Nothing but the lines from the one containing "Close the Individual Line Services tab" through the one containing "Screen dimensions: 1099x720", both included, should be given again, each exactly as written below.

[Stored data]
#####

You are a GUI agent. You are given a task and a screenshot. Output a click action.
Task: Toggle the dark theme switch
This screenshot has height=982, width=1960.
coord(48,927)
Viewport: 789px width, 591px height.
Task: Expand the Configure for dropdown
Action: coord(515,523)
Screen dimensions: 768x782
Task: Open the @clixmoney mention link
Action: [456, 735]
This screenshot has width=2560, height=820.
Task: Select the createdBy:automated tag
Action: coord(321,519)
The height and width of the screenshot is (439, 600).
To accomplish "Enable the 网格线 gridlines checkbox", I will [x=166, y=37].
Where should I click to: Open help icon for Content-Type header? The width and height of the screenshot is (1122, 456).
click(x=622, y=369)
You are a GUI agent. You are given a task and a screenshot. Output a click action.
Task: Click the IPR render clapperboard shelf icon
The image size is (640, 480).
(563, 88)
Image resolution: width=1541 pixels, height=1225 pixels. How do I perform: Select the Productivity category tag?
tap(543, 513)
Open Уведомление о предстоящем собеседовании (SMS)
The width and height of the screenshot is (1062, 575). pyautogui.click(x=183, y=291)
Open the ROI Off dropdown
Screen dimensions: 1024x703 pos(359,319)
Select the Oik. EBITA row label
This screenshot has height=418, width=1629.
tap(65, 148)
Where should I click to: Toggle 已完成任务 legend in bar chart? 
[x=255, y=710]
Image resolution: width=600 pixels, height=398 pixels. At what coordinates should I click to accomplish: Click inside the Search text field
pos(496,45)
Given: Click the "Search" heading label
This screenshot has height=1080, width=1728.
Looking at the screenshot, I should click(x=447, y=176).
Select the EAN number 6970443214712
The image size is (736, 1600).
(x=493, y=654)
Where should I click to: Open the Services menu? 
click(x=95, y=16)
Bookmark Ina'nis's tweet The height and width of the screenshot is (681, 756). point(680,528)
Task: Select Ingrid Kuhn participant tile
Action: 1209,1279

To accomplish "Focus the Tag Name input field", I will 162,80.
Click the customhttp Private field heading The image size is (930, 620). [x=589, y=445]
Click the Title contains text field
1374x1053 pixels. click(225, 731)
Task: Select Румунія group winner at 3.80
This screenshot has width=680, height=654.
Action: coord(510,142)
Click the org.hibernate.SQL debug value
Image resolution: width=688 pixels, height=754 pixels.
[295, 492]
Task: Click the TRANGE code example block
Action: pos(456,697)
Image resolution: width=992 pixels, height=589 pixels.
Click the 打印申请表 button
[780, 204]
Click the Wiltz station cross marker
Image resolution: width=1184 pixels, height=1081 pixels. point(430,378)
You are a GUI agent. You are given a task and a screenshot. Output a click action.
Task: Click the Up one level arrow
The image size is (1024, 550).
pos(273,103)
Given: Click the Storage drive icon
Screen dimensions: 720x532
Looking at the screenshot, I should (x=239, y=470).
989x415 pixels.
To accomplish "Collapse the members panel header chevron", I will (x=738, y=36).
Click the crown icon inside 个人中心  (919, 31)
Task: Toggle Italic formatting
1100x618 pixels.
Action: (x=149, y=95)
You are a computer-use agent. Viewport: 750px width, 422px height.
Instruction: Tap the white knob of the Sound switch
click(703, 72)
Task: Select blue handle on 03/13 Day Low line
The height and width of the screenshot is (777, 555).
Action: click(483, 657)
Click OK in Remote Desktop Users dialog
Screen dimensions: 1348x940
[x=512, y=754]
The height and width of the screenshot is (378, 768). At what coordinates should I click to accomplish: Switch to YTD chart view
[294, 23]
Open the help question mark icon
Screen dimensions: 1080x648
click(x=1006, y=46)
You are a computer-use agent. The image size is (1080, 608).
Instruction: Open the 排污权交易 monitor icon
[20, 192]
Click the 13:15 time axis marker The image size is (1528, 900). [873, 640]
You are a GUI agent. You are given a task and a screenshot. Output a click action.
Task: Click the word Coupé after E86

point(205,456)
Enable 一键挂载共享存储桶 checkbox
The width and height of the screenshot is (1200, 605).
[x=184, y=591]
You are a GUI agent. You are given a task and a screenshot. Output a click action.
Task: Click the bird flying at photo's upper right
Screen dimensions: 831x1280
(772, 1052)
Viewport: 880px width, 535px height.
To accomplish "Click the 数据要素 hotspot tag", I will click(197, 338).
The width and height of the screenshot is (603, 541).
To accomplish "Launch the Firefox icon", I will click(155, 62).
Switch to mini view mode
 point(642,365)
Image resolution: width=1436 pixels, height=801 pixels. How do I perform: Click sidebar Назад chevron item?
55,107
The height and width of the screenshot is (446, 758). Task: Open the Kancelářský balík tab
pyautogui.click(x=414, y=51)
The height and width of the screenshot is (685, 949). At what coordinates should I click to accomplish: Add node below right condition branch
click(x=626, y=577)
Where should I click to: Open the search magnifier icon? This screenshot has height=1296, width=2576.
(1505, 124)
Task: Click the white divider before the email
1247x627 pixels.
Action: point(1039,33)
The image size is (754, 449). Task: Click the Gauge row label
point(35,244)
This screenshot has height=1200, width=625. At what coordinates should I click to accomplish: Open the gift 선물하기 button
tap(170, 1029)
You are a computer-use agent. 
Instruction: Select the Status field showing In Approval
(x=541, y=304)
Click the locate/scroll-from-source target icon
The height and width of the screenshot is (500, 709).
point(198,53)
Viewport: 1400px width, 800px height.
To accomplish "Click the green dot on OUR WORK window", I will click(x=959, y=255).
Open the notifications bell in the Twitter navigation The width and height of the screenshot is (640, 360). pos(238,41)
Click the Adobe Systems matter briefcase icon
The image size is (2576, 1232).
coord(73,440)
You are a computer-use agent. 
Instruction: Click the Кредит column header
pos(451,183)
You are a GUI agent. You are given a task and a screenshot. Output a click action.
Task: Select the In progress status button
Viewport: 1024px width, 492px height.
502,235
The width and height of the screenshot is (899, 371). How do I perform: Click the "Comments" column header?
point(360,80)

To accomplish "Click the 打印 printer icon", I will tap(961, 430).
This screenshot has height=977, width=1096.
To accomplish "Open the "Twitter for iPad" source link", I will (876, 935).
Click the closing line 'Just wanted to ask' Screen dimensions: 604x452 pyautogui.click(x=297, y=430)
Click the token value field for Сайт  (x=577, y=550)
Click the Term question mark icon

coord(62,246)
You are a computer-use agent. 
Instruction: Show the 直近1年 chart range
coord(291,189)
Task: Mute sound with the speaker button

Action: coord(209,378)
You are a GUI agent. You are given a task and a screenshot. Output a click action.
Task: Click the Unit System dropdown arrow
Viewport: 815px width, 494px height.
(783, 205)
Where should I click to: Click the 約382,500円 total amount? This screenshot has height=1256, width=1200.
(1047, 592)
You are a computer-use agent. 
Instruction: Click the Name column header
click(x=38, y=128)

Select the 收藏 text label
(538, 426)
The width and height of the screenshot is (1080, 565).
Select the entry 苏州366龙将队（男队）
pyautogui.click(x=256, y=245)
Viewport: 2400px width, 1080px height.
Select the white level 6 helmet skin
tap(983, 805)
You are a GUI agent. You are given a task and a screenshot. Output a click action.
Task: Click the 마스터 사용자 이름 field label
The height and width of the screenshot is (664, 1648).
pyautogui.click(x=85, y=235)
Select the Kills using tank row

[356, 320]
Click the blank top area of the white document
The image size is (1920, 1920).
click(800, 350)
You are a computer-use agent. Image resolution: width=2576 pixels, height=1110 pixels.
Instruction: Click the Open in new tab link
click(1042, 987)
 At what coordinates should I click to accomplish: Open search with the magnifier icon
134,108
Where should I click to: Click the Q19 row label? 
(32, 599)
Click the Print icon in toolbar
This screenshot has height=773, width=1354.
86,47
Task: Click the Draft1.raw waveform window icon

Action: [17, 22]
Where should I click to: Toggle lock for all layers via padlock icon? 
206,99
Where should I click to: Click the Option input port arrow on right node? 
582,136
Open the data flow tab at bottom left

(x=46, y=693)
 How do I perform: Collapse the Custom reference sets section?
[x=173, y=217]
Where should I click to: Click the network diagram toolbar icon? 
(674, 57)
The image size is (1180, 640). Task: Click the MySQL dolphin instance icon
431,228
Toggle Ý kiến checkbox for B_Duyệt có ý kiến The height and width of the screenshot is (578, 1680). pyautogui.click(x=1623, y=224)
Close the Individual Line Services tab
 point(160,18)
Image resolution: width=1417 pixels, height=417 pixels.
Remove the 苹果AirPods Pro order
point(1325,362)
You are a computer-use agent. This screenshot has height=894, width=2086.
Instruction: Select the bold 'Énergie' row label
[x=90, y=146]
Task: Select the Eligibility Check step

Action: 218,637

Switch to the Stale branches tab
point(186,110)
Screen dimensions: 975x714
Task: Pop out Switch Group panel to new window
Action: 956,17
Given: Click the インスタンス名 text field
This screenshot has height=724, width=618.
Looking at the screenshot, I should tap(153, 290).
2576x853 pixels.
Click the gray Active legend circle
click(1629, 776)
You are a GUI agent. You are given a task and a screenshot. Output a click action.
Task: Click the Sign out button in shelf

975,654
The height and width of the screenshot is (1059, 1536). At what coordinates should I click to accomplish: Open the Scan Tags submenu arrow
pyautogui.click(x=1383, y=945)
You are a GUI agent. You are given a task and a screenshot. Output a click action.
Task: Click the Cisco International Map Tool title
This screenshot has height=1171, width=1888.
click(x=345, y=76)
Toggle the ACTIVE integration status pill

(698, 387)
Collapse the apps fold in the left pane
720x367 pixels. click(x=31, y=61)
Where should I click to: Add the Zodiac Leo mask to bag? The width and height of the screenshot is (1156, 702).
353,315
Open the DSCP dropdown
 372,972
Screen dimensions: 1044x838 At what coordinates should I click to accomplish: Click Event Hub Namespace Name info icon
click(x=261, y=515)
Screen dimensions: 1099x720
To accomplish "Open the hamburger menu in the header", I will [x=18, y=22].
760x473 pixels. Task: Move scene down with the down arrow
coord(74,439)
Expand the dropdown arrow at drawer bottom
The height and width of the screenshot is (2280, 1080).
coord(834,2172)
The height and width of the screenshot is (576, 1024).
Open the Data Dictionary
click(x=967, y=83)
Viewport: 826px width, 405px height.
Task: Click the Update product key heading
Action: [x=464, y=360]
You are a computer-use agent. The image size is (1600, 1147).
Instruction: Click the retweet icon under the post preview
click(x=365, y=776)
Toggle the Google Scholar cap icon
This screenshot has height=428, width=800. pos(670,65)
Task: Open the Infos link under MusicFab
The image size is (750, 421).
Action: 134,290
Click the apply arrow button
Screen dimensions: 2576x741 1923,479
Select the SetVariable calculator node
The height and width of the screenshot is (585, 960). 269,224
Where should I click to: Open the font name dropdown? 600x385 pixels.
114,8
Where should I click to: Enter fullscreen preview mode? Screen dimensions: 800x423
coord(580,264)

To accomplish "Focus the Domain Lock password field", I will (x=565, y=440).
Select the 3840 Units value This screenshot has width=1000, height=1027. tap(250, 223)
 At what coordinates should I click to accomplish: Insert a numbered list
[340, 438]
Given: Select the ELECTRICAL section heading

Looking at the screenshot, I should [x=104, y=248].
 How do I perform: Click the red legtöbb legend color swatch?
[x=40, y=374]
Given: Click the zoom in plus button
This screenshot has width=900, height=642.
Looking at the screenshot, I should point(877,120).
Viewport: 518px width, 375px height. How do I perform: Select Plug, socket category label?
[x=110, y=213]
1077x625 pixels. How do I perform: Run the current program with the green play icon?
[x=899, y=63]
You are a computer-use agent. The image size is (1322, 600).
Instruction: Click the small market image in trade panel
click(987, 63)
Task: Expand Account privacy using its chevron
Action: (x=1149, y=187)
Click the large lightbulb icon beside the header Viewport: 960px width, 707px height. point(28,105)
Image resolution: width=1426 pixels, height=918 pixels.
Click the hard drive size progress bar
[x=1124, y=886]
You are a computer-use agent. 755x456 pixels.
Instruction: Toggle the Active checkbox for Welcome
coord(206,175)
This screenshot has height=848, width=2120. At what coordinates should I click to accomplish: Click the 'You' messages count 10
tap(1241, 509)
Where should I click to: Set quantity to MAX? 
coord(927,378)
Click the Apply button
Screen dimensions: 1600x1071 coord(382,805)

#####

▶ _Reply to the task_:
Close the Individual Line Services tab
 point(160,18)
Image resolution: width=1417 pixels, height=417 pixels.
Remove the 苹果AirPods Pro order
point(1325,362)
You are a computer-use agent. This screenshot has height=894, width=2086.
Instruction: Select the bold 'Énergie' row label
[x=90, y=146]
Task: Select the Eligibility Check step

Action: 218,637

Switch to the Stale branches tab
point(186,110)
Screen dimensions: 975x714
Task: Pop out Switch Group panel to new window
Action: 956,17
Given: Click the インスタンス名 text field
This screenshot has height=724, width=618.
Looking at the screenshot, I should tap(153, 290).
2576x853 pixels.
Click the gray Active legend circle
click(1629, 776)
You are a GUI agent. You are given a task and a screenshot. Output a click action.
Task: Click the Sign out button in shelf

975,654
The height and width of the screenshot is (1059, 1536). At what coordinates should I click to accomplish: Open the Scan Tags submenu arrow
pyautogui.click(x=1383, y=945)
You are a GUI agent. You are given a task and a screenshot. Output a click action.
Task: Click the Cisco International Map Tool title
This screenshot has height=1171, width=1888.
click(x=345, y=76)
Toggle the ACTIVE integration status pill

(698, 387)
Collapse the apps fold in the left pane
720x367 pixels. click(x=31, y=61)
Where should I click to: Add the Zodiac Leo mask to bag? The width and height of the screenshot is (1156, 702).
353,315
Open the DSCP dropdown
 372,972
Screen dimensions: 1044x838 At what coordinates should I click to accomplish: Click Event Hub Namespace Name info icon
click(x=261, y=515)
Screen dimensions: 1099x720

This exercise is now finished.